Aug 16, 2013

[Movies] E.T. the Extra-Terrestrial (1982)

One cannot celebrate the fun movies of 1982 without revisiting E.T. the Extra-Terrestrial. Not only is it a great movie, it's also a rather notable one in science fiction movie history and our shared childhood (at least for my generation). And since I already have reviews for other great 1982 movies like Blade Runner and Tron, it seemed a good enough time to go back to this movie.

It's interesting to note that this movie has held the distinction of being the one of the highest grossing movies of all time - up until Jurassic Park was released, at any rate. But still, for a seemingly simple and almost niche science flick, it managed to go farther than most folks could have ever expected.

Is it because we like aliens? Do we just like movies with precocious kids? Or maybe bicycles are just better than Radio Flyers or something?

Whatever the reason, I'm sure that E.T. means many things to different people. So allow me to weigh in a bit with my perspective.


Synopsis: E.T. the Extra-Terrestrial is a science fiction movie directed by Steven Spielberg with a screenplay by Melissa Mathison. It had received numerous nominations including 9 Academy Awards and managed to win 4 Oscars, namely for Best Original Score, Best Sound, Best Sound Effects Editing and Best Visual Effects. The movie has earned many other awards outside the Oscars and consistently ranks on various listings for top movies of all time.

A group of aliens are gathering plant samples here on Earth when US governments appear, scaring them off. The aliens mostly manage to escape the authorities save for one who accidentally gets left behind. Stranded on Earth, the alien now has to find a way to survive. The alien eventually crosses paths with 10 year old Elliott (Henry Thomas), who's a rather lonely kid trying to fit in with his older brother Michael (Robert MacNaughton) and his friends with little success.

He eventually realizes something is hiding in their tool shed, but is unable to see exactly what by the time he runs over. This cat and mouse game continues for a bit until Elliott manages to lure the alien out with some candy. Elliott then makes excuses in order to spend more time with the alien in secret, with only his younger sister Gertie (Drew Barrymore) knowing about his new alien friend.
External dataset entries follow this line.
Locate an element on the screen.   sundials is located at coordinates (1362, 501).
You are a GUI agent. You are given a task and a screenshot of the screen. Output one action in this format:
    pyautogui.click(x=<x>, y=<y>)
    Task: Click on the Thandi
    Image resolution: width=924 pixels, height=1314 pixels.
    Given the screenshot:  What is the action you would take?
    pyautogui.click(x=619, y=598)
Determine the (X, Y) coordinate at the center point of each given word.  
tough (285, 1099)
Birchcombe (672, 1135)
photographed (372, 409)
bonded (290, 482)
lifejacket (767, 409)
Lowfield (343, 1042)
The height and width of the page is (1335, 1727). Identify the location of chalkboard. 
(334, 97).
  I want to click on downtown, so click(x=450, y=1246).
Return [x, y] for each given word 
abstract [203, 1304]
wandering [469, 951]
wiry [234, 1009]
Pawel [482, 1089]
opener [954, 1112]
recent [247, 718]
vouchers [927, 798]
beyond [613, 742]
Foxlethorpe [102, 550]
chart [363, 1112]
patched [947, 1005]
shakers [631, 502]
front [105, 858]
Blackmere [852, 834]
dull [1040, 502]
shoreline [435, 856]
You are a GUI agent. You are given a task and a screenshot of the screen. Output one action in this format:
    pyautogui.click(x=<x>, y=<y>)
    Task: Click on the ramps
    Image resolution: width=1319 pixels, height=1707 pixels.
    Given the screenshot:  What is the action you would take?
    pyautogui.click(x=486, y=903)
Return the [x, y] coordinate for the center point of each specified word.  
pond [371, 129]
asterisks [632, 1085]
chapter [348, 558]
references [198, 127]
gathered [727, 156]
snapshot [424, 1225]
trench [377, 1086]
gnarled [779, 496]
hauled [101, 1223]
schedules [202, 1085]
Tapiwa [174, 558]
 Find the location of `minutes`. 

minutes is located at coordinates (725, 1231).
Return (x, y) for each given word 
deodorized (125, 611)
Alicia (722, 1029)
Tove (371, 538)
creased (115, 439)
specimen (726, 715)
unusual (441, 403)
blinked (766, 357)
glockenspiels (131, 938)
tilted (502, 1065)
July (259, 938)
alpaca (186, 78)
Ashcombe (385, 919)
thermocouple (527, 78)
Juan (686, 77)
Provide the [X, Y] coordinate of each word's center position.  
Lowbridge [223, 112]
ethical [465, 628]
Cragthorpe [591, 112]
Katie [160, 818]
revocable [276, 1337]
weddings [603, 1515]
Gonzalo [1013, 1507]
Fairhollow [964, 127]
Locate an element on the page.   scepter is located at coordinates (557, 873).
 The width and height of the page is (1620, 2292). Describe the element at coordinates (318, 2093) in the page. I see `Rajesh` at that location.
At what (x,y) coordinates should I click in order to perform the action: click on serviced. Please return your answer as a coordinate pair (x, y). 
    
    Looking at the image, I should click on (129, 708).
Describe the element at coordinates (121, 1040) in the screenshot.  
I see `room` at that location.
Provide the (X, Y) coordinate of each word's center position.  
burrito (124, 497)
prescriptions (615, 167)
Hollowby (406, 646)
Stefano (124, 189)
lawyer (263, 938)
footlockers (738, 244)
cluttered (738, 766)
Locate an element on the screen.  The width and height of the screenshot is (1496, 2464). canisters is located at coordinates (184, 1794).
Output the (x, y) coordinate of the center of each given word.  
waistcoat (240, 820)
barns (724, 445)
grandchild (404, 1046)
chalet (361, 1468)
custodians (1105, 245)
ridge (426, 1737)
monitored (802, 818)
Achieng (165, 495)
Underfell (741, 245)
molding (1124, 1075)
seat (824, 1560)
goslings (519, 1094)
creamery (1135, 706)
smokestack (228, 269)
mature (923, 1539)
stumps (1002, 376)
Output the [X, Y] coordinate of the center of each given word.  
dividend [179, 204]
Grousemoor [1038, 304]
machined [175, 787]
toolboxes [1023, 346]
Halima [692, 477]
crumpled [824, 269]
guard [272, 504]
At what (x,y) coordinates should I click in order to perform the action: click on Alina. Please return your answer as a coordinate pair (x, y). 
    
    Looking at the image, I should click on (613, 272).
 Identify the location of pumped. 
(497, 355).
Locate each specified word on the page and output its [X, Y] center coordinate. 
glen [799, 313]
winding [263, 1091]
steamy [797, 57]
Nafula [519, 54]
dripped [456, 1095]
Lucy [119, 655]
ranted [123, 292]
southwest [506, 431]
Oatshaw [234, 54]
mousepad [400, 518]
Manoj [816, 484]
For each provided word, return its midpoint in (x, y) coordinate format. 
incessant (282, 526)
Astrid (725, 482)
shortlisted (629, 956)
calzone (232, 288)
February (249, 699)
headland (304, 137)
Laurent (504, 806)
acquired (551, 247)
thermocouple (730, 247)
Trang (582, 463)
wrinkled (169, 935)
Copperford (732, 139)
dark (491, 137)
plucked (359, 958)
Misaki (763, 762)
I think one of the key things about the movie's lasting memory for a lot of us is how it's told from the perspective of Elliott and the other kids for the most part. Far too many movies would limit us to seeing the aliens from a more adult perspective for a movie with such a serious tone. Those movies that do take the younger perspective also resort to more slapstick and comedy like some sort of a live-action cartoon. This time around we have the kids as being the protagonists in a very real world with some serious concerns - after all they do ultimately work towards keeping the alien secret from the authorities while trying to find him a way home.

Another key point is just how alien they decided to make E.T. There is little that seems actually threatening by this little guy but at the same time there's no mistaking that he's not just a guy in a suit. The complex E.T. puppet was all old and wrinkly and in now ways "cute" in a traditional sense. And yet given how the movie was put together, we all end up feeling sympathy for this little alien orphan and thus are won over by the charm more or less "implied" by the scenes. The combination of the puppeteers movements and John Williams' brilliant score helped make the movie such an emotional experience.

This is not a flashy science fiction movie about an alien invasion or overwhelming government control and oppression. Instead we have a story that is elegant in its simplicity - a tale that is truly just about a boy making a new friend, even though he's a being from another planet. It's a lovely contrast to how all the adults panic when faced with alien life and yet the kids manage to make friends.

E.T. the Extra-Terrestrial is a science fiction movie that managed to create a magical experience for many viewers, young and old alike. It still stands the test of time given it's not just about the effects but really the strength of the story and the young actors involved. And that all factors in to why it remains to be such a powerful part of our movie history. So I'm glad to rate this movie as a solid 5 flying bicycles out of a possible 5.